START Dataset entries

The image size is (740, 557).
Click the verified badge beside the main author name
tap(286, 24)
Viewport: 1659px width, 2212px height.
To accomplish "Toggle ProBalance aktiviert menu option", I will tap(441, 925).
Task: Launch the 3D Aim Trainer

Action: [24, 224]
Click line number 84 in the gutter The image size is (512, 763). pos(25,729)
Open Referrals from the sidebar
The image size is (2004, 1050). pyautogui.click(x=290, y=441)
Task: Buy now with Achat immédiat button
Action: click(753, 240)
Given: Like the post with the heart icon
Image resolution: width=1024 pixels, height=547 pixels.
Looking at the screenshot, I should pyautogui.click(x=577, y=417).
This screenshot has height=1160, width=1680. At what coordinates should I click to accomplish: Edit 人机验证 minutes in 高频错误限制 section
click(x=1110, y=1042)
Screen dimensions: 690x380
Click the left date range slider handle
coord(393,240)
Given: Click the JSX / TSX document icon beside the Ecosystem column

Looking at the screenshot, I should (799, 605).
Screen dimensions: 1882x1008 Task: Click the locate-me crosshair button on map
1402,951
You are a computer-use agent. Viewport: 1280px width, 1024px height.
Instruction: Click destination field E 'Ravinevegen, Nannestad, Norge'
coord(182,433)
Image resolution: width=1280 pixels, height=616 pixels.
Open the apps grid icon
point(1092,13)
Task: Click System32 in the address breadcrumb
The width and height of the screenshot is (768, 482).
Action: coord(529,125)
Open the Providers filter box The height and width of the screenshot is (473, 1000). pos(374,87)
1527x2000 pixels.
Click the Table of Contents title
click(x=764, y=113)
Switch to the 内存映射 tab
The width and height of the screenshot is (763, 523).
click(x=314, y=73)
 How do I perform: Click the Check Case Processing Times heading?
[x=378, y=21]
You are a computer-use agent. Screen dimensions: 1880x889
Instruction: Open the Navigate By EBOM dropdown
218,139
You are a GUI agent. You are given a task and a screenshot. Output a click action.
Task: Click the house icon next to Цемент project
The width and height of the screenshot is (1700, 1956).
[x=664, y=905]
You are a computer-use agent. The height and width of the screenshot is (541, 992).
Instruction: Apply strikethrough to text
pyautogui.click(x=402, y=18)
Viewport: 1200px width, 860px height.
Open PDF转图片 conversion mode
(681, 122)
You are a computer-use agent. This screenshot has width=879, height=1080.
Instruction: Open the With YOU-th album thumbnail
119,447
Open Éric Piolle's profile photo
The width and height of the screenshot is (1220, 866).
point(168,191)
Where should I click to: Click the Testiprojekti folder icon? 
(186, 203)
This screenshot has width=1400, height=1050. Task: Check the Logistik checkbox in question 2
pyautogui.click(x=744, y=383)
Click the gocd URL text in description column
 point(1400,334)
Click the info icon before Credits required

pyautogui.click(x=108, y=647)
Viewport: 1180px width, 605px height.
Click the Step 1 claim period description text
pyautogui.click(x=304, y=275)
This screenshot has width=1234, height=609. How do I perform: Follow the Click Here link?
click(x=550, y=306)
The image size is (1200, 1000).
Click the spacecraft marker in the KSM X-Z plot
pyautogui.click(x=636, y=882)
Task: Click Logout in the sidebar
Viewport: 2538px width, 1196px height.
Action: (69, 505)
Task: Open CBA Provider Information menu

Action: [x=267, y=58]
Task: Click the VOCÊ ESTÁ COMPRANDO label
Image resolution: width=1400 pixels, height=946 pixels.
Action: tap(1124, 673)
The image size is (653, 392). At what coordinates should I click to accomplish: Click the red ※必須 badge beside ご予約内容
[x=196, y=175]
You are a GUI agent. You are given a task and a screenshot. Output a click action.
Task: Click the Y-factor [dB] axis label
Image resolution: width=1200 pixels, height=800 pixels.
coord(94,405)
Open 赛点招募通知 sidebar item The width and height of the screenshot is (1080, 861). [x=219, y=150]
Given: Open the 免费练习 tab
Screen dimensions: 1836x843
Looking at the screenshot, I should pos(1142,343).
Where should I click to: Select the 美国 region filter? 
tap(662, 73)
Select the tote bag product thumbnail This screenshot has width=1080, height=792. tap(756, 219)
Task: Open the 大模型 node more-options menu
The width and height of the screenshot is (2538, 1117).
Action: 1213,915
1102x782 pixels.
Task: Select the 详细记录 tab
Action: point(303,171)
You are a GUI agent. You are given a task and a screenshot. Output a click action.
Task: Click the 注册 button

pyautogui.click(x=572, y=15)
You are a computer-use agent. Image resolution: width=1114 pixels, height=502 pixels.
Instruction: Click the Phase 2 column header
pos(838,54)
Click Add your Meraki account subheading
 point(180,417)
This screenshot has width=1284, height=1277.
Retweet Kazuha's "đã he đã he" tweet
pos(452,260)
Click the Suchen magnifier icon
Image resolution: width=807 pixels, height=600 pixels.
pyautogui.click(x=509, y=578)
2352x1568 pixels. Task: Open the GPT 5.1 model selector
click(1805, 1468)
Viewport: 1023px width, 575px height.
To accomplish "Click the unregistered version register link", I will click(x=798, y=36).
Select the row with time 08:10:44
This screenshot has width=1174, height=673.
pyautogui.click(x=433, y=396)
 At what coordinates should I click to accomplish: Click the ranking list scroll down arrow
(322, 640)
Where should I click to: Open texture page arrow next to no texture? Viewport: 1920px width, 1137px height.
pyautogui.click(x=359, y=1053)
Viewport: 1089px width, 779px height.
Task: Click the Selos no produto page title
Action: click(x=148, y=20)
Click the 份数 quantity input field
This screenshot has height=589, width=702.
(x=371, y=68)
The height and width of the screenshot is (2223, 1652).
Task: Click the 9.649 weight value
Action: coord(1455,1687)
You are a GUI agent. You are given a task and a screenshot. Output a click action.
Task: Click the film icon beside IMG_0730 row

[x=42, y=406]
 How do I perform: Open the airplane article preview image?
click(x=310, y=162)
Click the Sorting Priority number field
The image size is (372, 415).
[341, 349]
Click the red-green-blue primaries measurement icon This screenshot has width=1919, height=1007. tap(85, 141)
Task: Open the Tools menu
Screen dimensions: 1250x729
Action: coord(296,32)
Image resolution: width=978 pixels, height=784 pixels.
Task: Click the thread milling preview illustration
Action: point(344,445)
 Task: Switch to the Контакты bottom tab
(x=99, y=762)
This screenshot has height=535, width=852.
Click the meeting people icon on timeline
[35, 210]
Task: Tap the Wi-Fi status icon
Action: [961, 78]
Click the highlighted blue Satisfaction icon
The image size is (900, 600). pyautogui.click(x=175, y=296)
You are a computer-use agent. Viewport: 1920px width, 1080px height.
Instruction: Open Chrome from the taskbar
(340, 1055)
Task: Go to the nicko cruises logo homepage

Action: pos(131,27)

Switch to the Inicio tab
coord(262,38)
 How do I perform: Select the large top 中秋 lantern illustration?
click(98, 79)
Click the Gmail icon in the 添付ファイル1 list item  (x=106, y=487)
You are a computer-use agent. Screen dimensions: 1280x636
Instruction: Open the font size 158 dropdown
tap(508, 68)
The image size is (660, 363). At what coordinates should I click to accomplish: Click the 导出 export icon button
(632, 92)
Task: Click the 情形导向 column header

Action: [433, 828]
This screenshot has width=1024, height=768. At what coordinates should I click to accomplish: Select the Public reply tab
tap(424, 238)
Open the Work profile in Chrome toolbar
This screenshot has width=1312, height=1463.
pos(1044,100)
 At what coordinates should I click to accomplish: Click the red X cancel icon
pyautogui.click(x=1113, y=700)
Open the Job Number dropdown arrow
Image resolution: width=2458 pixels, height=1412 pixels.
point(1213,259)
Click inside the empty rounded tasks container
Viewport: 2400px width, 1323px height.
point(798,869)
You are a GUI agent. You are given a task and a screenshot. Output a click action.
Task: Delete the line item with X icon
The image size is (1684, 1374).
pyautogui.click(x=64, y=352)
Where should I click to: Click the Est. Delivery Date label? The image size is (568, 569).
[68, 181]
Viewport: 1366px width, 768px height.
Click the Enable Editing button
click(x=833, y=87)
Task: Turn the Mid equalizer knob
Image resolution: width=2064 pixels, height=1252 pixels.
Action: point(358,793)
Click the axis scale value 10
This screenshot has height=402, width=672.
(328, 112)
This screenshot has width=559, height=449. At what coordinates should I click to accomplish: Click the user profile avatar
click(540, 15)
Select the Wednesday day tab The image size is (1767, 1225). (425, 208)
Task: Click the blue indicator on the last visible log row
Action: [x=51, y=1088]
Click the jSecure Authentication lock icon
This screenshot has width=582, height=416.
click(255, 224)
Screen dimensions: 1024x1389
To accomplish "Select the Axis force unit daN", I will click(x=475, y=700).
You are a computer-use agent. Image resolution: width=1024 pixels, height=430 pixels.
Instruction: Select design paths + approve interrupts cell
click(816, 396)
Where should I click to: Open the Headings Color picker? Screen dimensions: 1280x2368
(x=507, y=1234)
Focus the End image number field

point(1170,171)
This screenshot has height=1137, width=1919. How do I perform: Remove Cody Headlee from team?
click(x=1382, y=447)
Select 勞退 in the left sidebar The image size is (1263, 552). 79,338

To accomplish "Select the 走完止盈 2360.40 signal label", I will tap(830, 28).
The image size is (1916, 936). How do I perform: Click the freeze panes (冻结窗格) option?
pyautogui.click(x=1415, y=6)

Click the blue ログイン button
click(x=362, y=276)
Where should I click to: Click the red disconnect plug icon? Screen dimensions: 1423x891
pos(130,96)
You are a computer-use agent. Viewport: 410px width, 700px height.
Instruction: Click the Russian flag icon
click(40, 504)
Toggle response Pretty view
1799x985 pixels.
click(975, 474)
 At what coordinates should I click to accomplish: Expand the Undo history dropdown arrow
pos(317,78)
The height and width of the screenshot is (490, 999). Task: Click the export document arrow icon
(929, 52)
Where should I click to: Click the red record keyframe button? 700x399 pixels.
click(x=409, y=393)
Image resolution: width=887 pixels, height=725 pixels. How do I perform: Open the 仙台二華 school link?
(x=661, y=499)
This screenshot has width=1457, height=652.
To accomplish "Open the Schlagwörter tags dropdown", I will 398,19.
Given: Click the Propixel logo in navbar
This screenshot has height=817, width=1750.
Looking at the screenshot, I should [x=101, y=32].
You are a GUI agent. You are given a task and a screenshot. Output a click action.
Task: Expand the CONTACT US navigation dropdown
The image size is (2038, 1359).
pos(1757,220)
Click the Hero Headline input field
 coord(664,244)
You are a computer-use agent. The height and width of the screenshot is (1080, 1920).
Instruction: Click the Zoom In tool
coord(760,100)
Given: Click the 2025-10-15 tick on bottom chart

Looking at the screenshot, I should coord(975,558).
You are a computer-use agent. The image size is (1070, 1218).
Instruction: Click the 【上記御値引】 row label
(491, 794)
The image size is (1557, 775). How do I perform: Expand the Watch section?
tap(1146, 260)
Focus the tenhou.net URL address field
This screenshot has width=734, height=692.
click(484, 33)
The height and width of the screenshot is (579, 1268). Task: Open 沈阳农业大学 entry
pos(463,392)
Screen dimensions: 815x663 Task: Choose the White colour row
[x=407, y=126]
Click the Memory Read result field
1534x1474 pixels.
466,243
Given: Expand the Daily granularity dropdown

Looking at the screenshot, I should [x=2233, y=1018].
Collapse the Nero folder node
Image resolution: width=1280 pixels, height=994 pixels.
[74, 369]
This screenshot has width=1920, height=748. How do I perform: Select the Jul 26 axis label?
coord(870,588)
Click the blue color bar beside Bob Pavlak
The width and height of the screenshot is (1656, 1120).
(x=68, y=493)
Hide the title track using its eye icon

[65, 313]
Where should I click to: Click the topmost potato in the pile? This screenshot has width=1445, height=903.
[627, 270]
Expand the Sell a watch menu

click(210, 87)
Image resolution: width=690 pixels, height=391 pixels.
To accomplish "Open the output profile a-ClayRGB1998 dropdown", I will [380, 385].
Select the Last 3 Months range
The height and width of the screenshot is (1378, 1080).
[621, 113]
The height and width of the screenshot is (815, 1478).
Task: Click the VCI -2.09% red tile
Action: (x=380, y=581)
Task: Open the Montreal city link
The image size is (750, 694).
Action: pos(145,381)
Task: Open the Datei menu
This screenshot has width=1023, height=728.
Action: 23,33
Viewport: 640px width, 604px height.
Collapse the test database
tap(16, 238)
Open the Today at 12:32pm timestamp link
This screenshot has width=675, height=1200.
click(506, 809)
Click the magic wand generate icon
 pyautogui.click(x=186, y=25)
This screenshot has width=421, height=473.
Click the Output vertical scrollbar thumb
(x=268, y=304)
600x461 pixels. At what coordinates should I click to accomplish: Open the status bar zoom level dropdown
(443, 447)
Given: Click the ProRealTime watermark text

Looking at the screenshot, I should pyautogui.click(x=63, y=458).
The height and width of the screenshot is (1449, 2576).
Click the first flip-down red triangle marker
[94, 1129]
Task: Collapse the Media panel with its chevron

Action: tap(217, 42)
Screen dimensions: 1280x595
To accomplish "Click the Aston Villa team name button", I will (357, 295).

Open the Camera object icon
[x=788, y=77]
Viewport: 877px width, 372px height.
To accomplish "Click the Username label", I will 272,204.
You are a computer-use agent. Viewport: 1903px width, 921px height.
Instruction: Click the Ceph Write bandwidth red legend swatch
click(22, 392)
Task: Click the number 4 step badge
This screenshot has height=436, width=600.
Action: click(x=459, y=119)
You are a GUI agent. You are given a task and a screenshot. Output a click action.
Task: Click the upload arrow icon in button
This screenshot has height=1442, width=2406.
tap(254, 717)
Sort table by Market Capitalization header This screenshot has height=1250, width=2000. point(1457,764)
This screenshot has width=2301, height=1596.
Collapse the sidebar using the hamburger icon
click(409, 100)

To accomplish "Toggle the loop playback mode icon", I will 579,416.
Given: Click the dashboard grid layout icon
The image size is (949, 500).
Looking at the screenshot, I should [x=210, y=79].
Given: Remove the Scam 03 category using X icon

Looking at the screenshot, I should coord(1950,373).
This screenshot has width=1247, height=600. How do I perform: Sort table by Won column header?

END Dataset entries

Required task — Echo the lines verbatim, starting at the line containing "Screen dimensions: 1024x1389" and ending at the line containing "click(x=362, y=276)", both included.

Result of this exercise —
Screen dimensions: 1024x1389
To accomplish "Select the Axis force unit daN", I will click(x=475, y=700).
You are a computer-use agent. Image resolution: width=1024 pixels, height=430 pixels.
Instruction: Select design paths + approve interrupts cell
click(816, 396)
Where should I click to: Open the Headings Color picker? Screen dimensions: 1280x2368
(x=507, y=1234)
Focus the End image number field

point(1170,171)
This screenshot has height=1137, width=1919. How do I perform: Remove Cody Headlee from team?
click(x=1382, y=447)
Select 勞退 in the left sidebar The image size is (1263, 552). 79,338

To accomplish "Select the 走完止盈 2360.40 signal label", I will tap(830, 28).
The image size is (1916, 936). How do I perform: Click the freeze panes (冻结窗格) option?
pyautogui.click(x=1415, y=6)

Click the blue ログイン button
click(x=362, y=276)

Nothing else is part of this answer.